BookmarkSubscribeRSS Feed
🔒 This topic is solved and locked. Need further help from the community? Please sign in and ask a new question.
Jordani
Obsidian | Level 7

Hi Everyone,

 

I am trying to calculate the number of absence days (business days only)  for employees. I have multiple records for each employee and the records can be duplicate or have overlapping dates. I am using Alice. M Cheng method for calculating intervals and accounting for overlaps. The missing part is how to incorporate business days in the code.  I tried to incorporate the intck function but it didn't work .

 

 

The data looks as follows

 

 

ID         startdate        enddate

1         1-1-2015          1-17-2015

1          1-1-2015         1-25-2015

1          2-7-2015         2-25-2015

2          3-4-2016         5-8-2016

2          3-4-2016        5-12-2016

2          3-4-2016        5-12- 2016 

 

 

The code used to calculate intervals

 

 

proc sort data=Dates1;

by ID startdate ;

run;

proc transpose data=Dates1 out=STARTDT (drop=_name_) prefix=START;

by ID;

var startdate;

run;

proc transpose data=Dates1 out=STOPDT (drop=_name_) prefix=STOP;

by ID;

var enddate;

run;

data AE_DURH;

merge STARTDT STOPDT;

by ENROLID;

run;

 

 

data METHOD1;

retain TOTDUR;

set AE_DURH; *--- Use Horizontal Data Representation. ---*;

array START{*} START:;

array STOP{*} STOP:;

TOTDUR=STOP1-START1+1

;

do i=2 to dim(START);

do j=1 to i-1;

 

*--- Make overlapping but not embedded intervals disjoint. ---*;

if . < START(i) <= STOP(j) and STOP(i) > STOP(j) > . then

do;

START(i)=STOP(j)+1;

end;

 

*--- Embedded in previous interval. Will not contribute to duration. ---*;

else

do;

if . < START(i) <= STOP(j) and . < STOP(i) <= STOP(j) then

do;

START(i)=.;

STOP(i)=.;

end;

end;

end;

if START(i) ne . and STOP(i) ne . then DUR=STOP(i)-START(i)+1;

else DUR=0;

 

TOTDUR+DUR;

end;

label TOTDUR='DURATION |(DAYS)';

run;

 

1 ACCEPTED SOLUTION

Accepted Solutions
PGStats
Opal | Level 21

You can also do this with arrays

 

data have;
input ID (startdate enddate) (:mmddyy.);
format startdate enddate yymmdd10.;
datalines;
1         1-1-2015          1-17-2015
1          1-1-2015         1-25-2015
1          2-7-2015         2-25-2015
2          3-4-2016         5-8-2016
2          3-4-2016        5-12-2016
2          3-4-2016        5-12-2016
;

proc sql;
select min(startdate), max(enddate) 
into :from, :to
from have;
quit;

data want;
array d {&from : &to} _temporary_;
call missing(of d{*});
do until(last.id);
    set have; by id;
    do i = startdate to enddate;
        if 
            weekday(i) not in (1, 7) and         /* weekends */
            not (month(i)=12 and day(i)=25) and  /* Christmas */
            not (month(i)=1 and day(i)=1)        /* New Year */
                                                 /* ... etc. */
        then d{i} = 1;
        end;
    end;
duration = sum(of d{*});
keep ID duration;
run;

just complete the list of holidays for your locale.

 

Edit: The HOLIDAY function can help you define those if you are in USA or Canada.

PG

View solution in original post

7 REPLIES 7
ballardw
Super User

Didn't work is awful vague.

Are there errors in the log?: Post the code and log in a code box opened with the {i} to maintain formatting of error messages.
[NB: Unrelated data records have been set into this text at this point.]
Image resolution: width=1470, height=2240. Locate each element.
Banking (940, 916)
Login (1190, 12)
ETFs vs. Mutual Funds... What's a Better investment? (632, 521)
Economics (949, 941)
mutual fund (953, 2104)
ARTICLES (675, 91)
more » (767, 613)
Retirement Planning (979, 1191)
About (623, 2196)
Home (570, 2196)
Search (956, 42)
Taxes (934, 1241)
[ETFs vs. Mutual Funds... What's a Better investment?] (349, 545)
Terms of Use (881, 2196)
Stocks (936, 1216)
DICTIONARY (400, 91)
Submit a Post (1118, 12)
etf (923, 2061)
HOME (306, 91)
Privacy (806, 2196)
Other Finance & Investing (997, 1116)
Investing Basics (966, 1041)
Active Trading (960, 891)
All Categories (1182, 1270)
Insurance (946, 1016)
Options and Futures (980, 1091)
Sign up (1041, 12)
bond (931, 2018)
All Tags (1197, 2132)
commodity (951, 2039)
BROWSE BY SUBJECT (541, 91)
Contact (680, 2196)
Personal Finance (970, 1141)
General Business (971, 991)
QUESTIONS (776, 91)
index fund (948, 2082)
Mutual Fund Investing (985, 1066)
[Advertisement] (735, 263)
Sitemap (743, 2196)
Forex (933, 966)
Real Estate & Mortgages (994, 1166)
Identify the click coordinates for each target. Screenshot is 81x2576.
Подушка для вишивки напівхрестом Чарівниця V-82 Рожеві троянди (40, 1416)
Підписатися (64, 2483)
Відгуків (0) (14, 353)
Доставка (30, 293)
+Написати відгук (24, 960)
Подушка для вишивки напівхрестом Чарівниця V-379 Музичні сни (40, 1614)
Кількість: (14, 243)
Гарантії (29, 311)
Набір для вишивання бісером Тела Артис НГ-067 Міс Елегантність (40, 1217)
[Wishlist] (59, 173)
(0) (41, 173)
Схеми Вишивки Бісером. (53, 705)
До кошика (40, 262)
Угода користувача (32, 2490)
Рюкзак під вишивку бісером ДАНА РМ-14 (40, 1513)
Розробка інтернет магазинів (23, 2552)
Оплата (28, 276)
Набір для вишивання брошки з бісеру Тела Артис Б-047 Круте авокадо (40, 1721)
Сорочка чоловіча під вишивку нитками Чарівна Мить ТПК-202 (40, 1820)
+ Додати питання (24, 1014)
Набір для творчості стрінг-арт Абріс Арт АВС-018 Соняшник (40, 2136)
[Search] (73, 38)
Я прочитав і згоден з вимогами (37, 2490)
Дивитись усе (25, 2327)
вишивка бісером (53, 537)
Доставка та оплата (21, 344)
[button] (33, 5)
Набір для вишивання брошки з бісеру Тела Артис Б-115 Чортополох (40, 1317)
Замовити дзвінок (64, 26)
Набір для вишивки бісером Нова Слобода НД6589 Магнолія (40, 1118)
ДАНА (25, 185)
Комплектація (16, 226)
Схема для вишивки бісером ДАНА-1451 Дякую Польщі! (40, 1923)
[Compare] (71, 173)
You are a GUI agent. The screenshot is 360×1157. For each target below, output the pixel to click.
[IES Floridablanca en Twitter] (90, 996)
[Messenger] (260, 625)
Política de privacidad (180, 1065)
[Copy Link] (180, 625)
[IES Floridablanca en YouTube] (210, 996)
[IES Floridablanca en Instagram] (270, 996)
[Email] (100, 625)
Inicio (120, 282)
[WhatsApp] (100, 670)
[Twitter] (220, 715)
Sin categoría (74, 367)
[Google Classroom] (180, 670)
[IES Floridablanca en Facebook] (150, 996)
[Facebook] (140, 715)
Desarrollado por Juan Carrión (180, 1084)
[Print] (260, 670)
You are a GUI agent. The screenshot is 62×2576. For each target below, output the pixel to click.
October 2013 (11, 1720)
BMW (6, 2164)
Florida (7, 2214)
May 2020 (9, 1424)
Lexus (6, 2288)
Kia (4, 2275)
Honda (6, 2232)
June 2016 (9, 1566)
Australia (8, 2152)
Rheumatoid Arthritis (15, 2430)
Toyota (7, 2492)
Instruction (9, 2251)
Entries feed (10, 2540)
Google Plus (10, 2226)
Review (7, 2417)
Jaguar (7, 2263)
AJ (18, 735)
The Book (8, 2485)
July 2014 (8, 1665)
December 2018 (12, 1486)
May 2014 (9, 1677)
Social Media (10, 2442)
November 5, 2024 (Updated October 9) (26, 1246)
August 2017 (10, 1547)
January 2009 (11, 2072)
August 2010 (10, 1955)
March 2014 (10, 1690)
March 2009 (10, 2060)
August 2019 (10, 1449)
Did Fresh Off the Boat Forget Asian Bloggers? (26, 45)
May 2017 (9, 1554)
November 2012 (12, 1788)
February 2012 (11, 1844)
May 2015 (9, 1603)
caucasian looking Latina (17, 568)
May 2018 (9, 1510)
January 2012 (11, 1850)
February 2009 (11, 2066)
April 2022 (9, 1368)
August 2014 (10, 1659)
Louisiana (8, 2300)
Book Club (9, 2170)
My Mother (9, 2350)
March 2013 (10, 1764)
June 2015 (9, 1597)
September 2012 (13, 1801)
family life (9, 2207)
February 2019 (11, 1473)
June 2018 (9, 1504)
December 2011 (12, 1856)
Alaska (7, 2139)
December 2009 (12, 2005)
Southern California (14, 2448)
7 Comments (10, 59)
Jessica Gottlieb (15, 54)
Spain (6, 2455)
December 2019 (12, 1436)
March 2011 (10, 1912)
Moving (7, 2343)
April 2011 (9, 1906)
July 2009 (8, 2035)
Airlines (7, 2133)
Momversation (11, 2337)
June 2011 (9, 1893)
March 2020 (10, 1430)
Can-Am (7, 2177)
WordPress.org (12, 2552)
No output? Post any log in a code box.

Unexpected output? Provide input data in the form of data step code pasted into a code box, the actual results and the expected results. Instructions here: https://communities.sas.com/t5/SAS-Communities-Library/How-to-create-a-data-step-version-of-your-dat... will show how to turn an existing SAS data set into data step code that can be pasted into a forum code box using the {i} icon or attached as text to show exactly what you have and that we can test code against.

Jordani
Obsidian | Level 7

Hi ballardw,

 

Thank you for your response. I have zero values for duration DUR and total duration TOTDUR. here is the log, the output and the function that I have used. The code seems to work in disjointing the overlapping periods but the formula to calculate the dates is not working.

 

P.S.  The link in your comment is not working.

data METHOD1;
retain TOTDUR;
set AE_DURH; *--- Use Horizontal Data Representation. ---*;
array START{*} START:;
array STOP{*} STOP:;
TOTDUR=intck('dtday', startdate, enddate)+1;
do i=2 to dim(START);
do j=1 to i-1;
*--- Make overlapping but not embedded intervals disjoint. ---*;
if . < START(i) <= STOP(j) and STOP(i) > STOP(j) > . then
do;
START(i)=STOP(j)+1;
end;
*--- Embedded in previous interval. Will not contribute to duration. ---*;
else
do;
if . < START(i) <= STOP(j) and . < STOP(i) <= STOP(j) then
do;
START(i)=.;
STOP(i)=.;
end;
end;
end;
if START(i) ne . and STOP(i) ne . then DUR=STOP(i)-START(i)+1;
else DUR=0;
TOTDUR+DUR;
end;
label TOTDUR='DURATION |(DAYS)';
run;

 

 

NOTE: Character values have been converted to numeric values at the places given by: (Line):(Column).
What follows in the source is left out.